The problem is I think that you guys don't realise that XP doesn't (reliably)farm out CPUs to applications based on which is the least busy. (At least, I can't get it to do that unless I set processor affinity individually for applications beforehand based on the order I'm going to launch them.) It's not like there's a pool of twice the available CPU power which is doled out as required.

If one CPU is maxed out doing Acrobat distilling, you can certainly do other OS-related tasks using the other CPU, but that's a pretty small list. If you then start doing something complex in Word the chances are the system will chug just as much as if you had one CPU, 'cos the other one is essentially unused.

This is why having dual CPUs is particularly useful when you have one application that knows how to use both of them at the same time(database, Photoshop, DiVX...) and get tasks done quicker that way.

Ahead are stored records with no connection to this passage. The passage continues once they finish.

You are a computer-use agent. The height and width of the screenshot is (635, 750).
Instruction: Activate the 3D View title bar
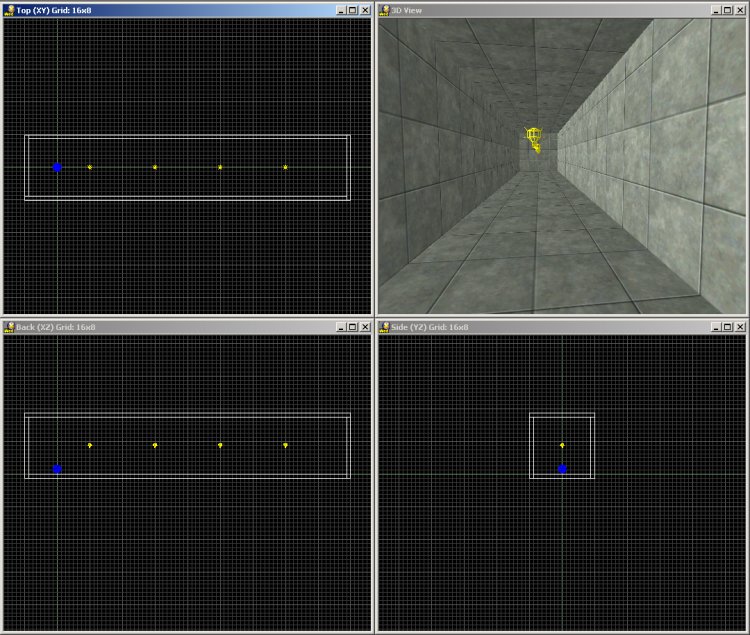[x=550, y=10]
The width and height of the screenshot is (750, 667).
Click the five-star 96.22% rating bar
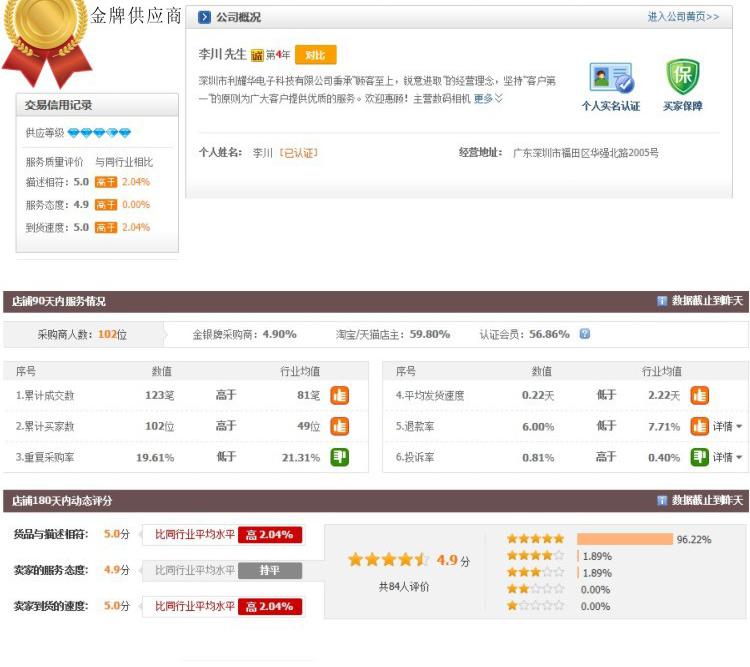(624, 539)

It's not much use when you have multiple applications which aren't multithreaded or dual CPU aware. You may find that tasks get split across both CPUs but no more than 50% of either CPU gets used - in other words, it's of limited usefulness unless you're going to go back to your desktop and play around with it (since the OS is multithreaded) in which case the extra available CPU overhead indeed makes the desktop more responsive. But that's not really what you want, is it?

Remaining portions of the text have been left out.